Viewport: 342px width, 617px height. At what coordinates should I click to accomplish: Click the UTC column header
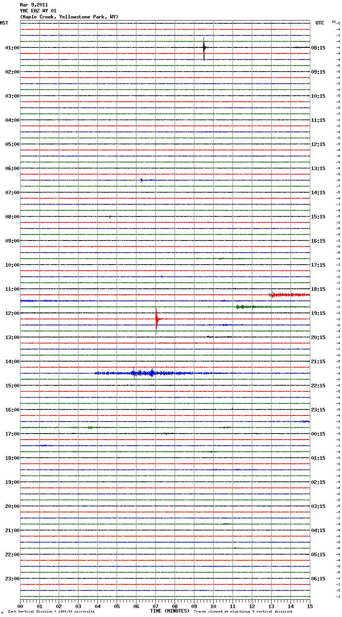click(x=319, y=23)
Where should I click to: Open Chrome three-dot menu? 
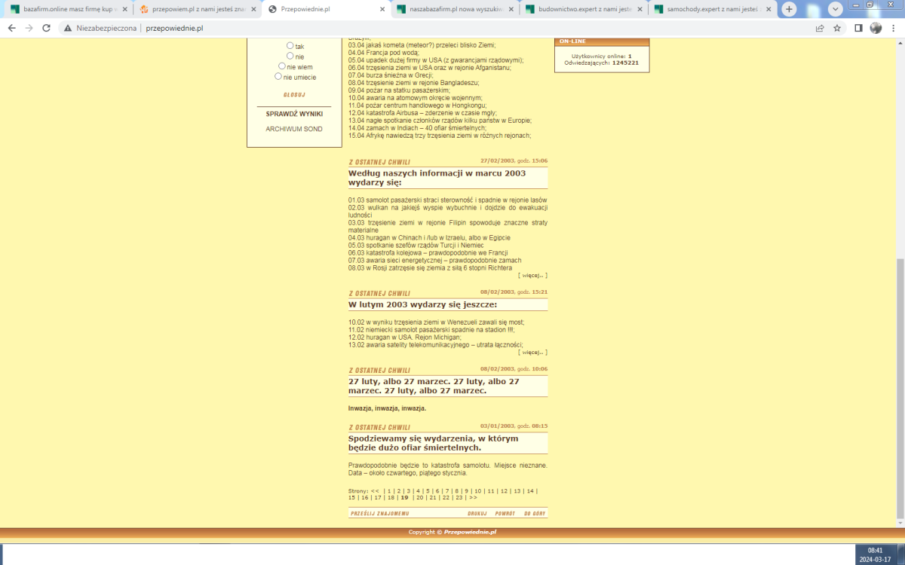tap(893, 28)
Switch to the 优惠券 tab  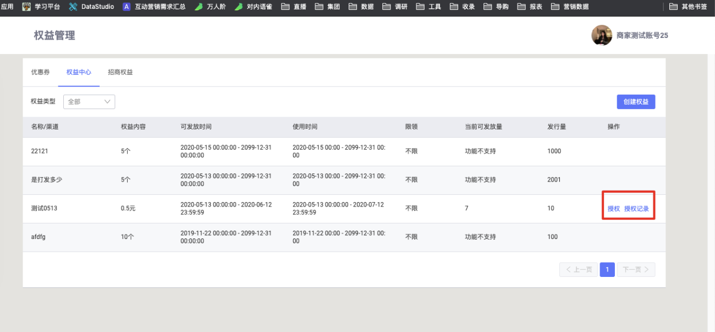click(x=40, y=72)
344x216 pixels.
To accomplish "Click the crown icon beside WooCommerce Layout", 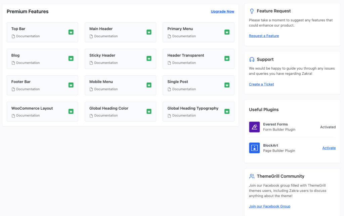I will click(71, 111).
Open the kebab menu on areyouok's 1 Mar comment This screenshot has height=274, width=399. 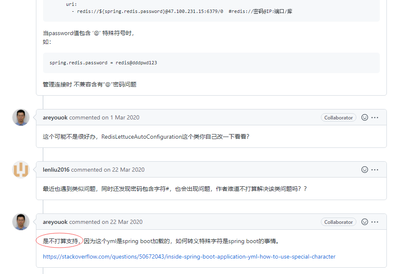(374, 117)
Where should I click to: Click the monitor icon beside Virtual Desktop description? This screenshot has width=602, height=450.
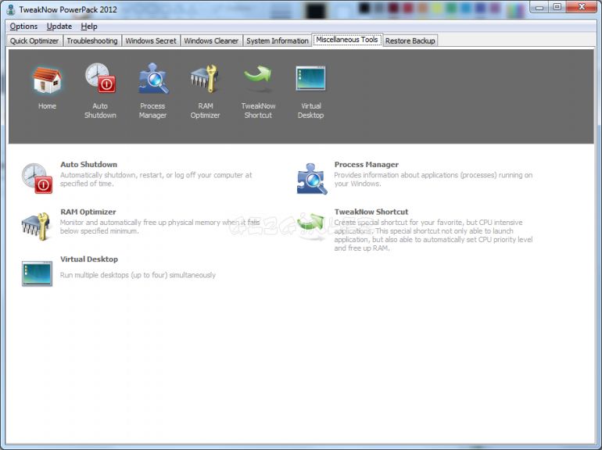click(x=37, y=273)
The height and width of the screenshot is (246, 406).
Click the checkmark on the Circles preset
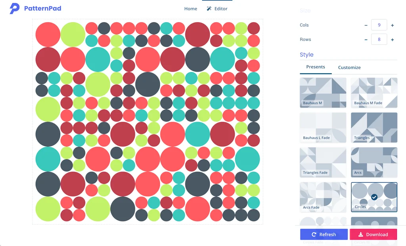pos(373,196)
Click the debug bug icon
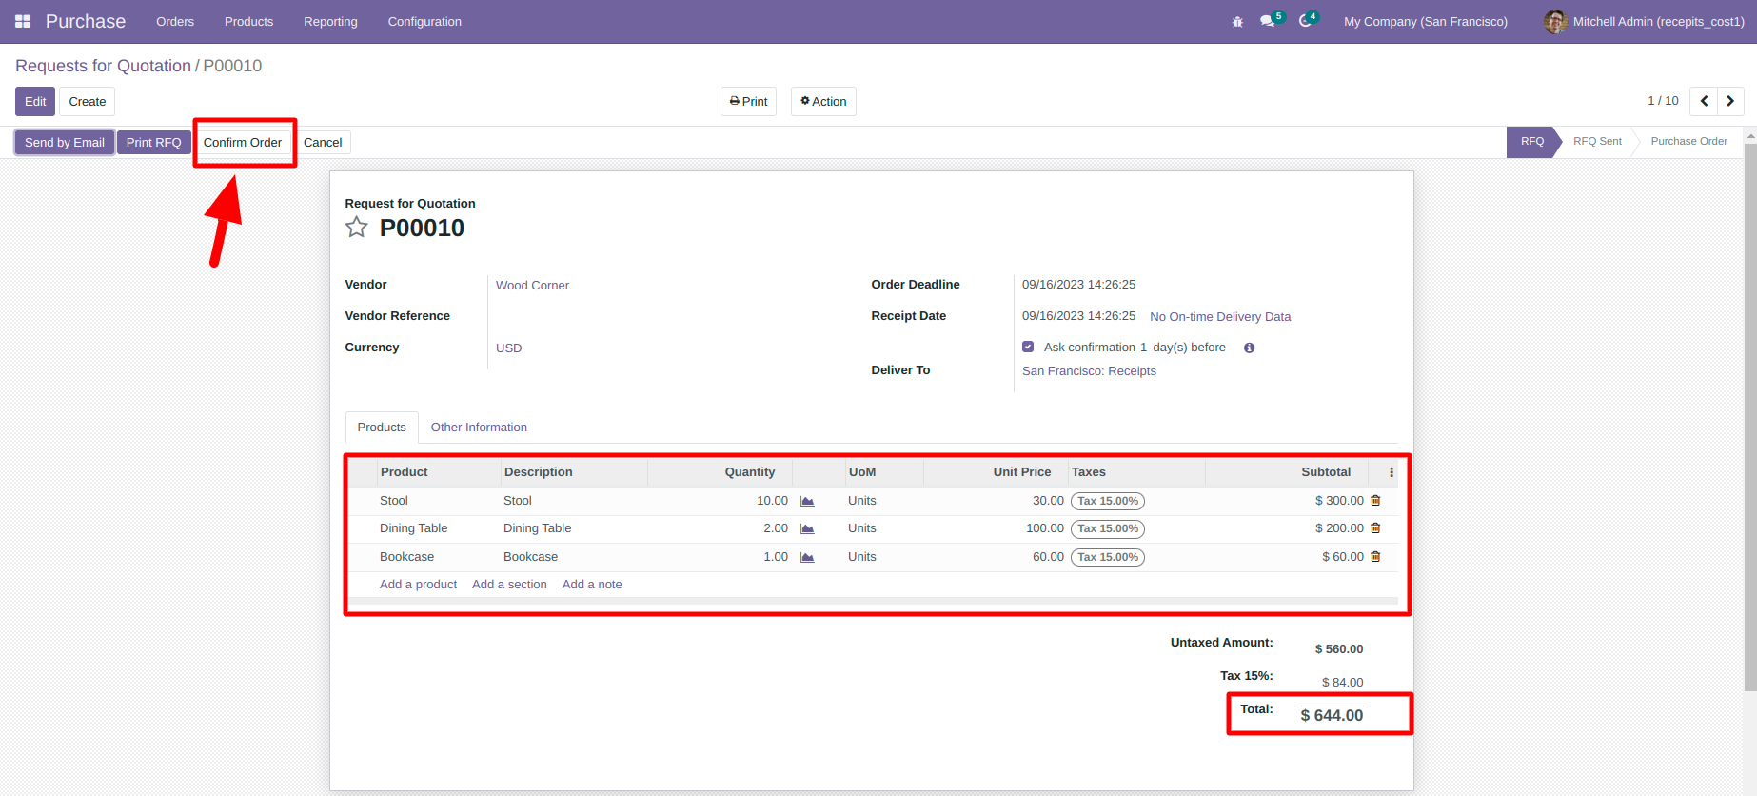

### [YOUR OBJECTIVE]
From the line containing "Click the checkmark on the Circles preset" down to the final line of the listing above, write out only those lines exactly as they are, minus the pictures.

### [RESULT FOR THIS EXERCISE]
Click the checkmark on the Circles preset
pos(373,196)
Click the debug bug icon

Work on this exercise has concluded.